**WHAT IS NEEDED:**
The response should repeat word for word every line below from the one with "Click the lightning bolt logo" to the one with "Task: Select the item name 大失血", inclusive, and nothing else; leave pictures out.

Start of MATERIAL FOR THIS TASK

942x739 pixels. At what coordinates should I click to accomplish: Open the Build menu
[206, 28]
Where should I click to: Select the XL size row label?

End of MATERIAL FOR THIS TASK
Start of MATERIAL FOR THIS TASK

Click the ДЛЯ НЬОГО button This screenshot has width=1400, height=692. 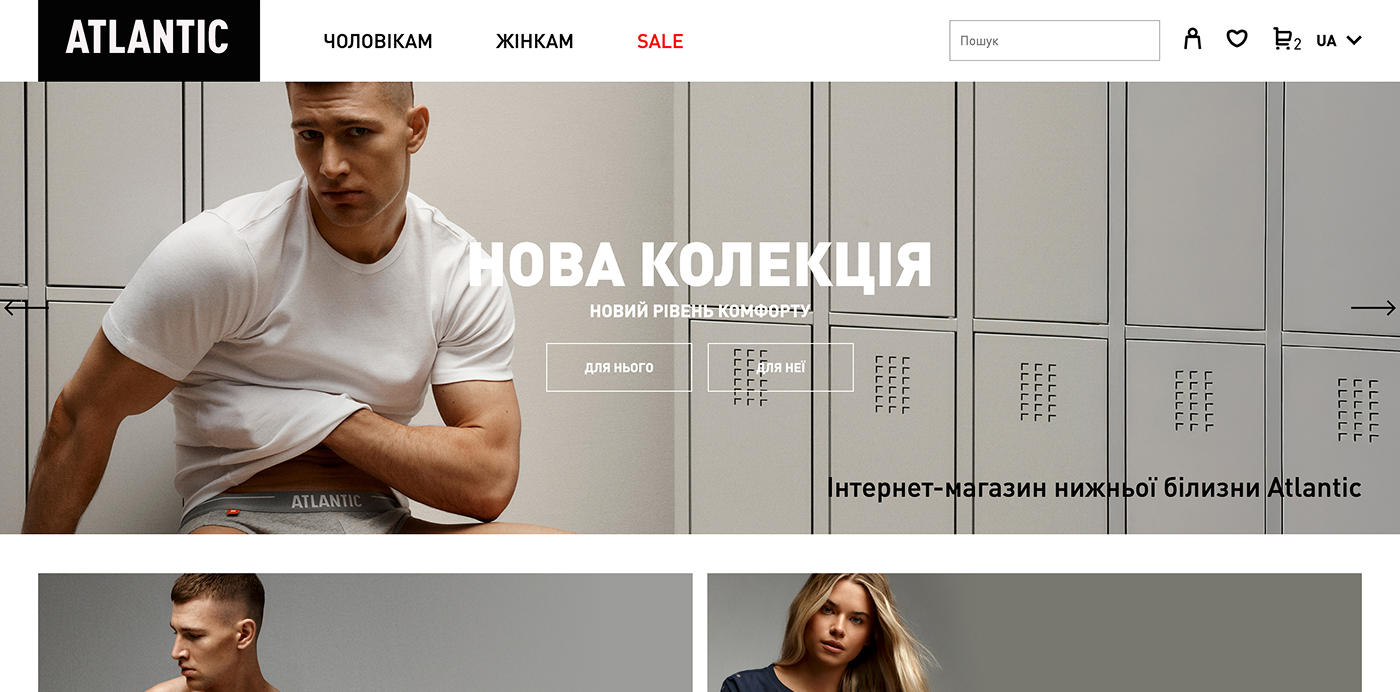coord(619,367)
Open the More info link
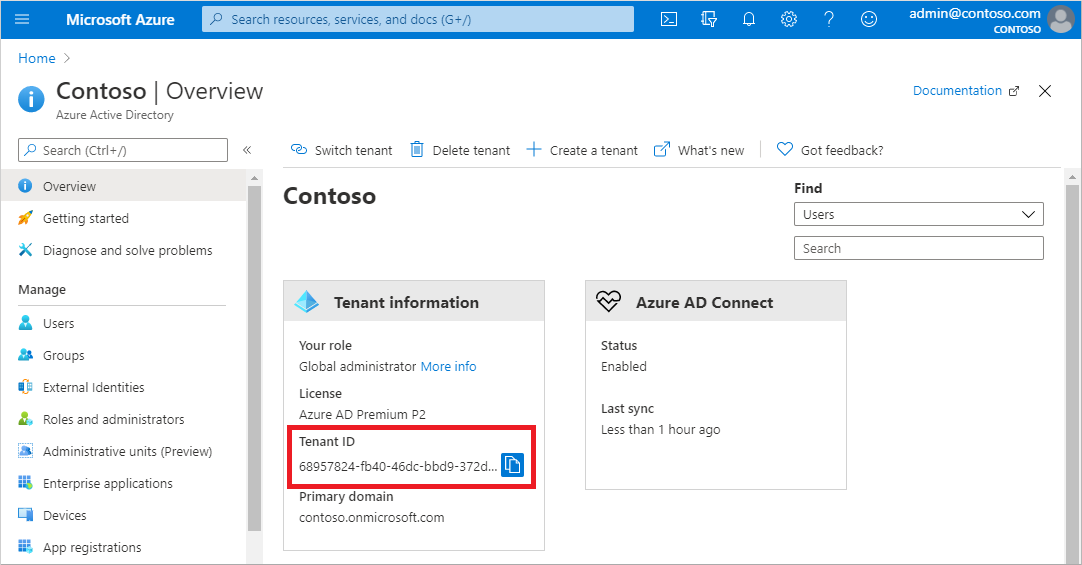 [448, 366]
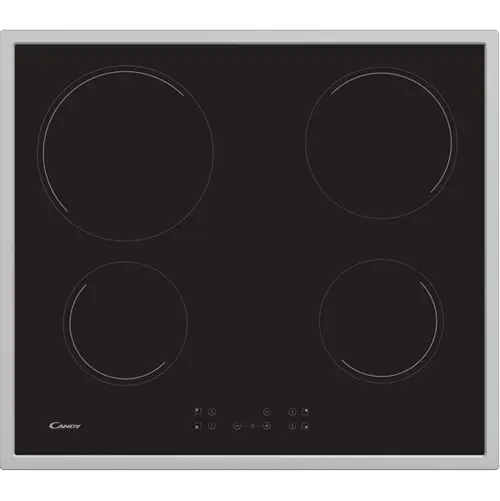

End of MATERIAL FOR THIS TASK
Start of MATERIAL FOR THIS TASK

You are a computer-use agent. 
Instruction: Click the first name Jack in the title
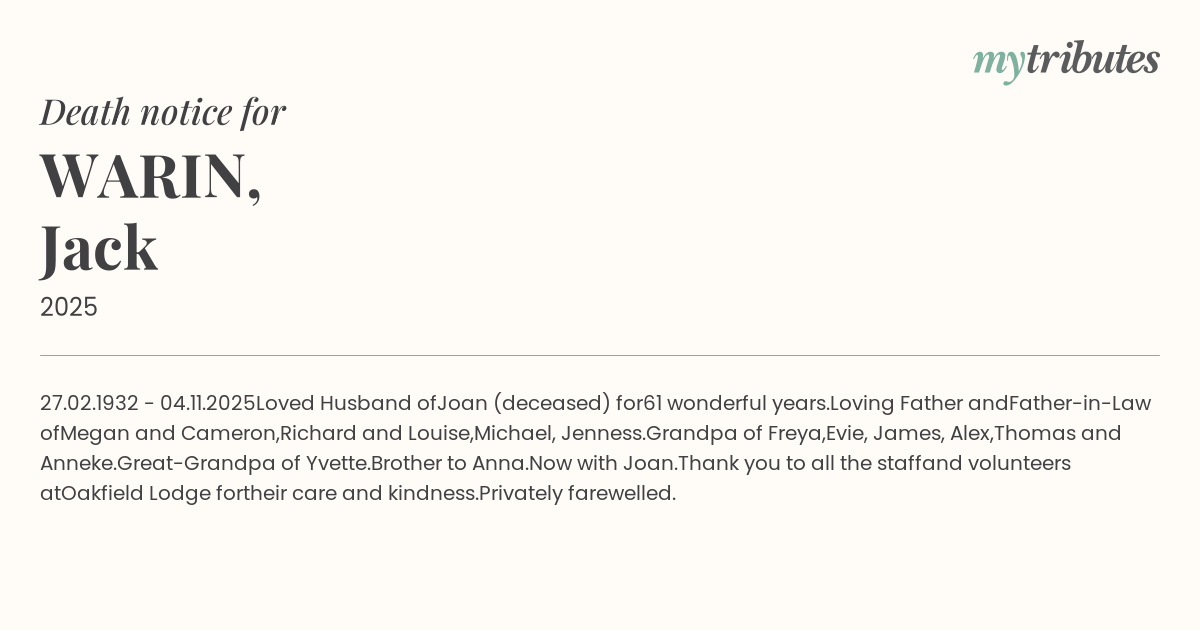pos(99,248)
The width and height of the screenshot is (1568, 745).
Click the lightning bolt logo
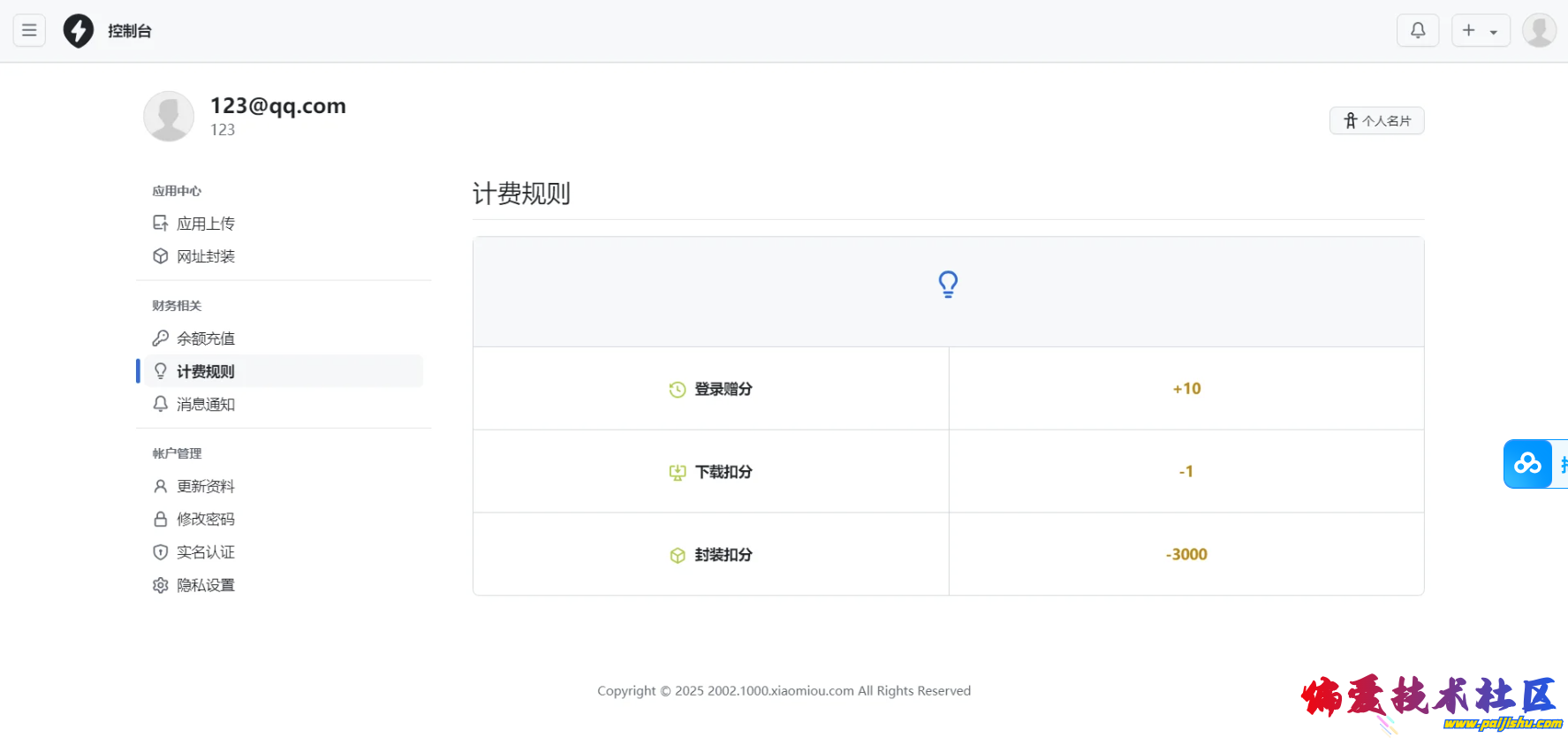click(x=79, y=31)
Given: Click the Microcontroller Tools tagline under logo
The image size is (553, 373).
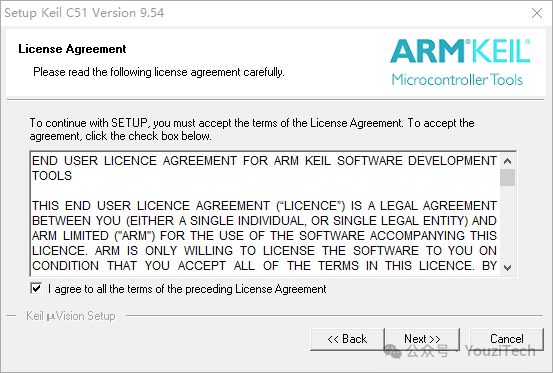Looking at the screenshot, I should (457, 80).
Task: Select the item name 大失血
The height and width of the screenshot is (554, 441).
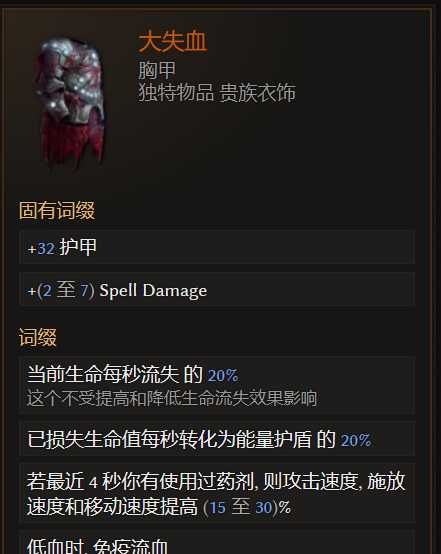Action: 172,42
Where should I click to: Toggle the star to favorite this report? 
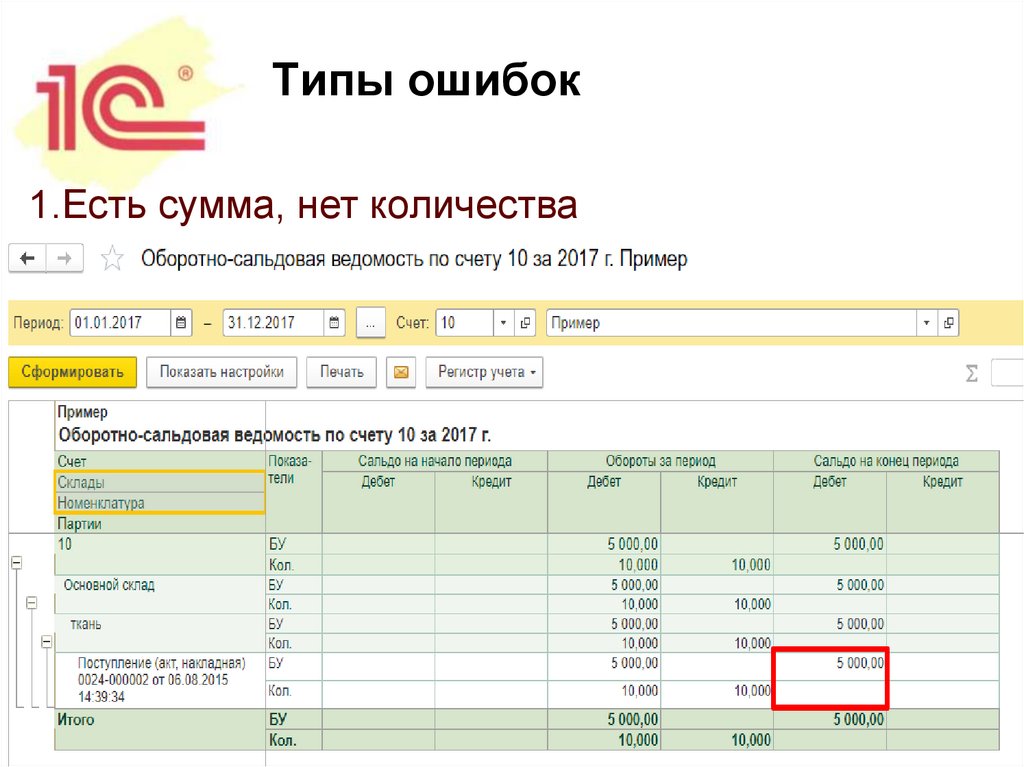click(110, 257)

End of MATERIAL FOR THIS TASK

**OUTPUT:**
Click the lightning bolt logo
click(x=79, y=31)
Given: Click the Microcontroller Tools tagline under logo
The image size is (553, 373).
Looking at the screenshot, I should (457, 80).
Task: Select the item name 大失血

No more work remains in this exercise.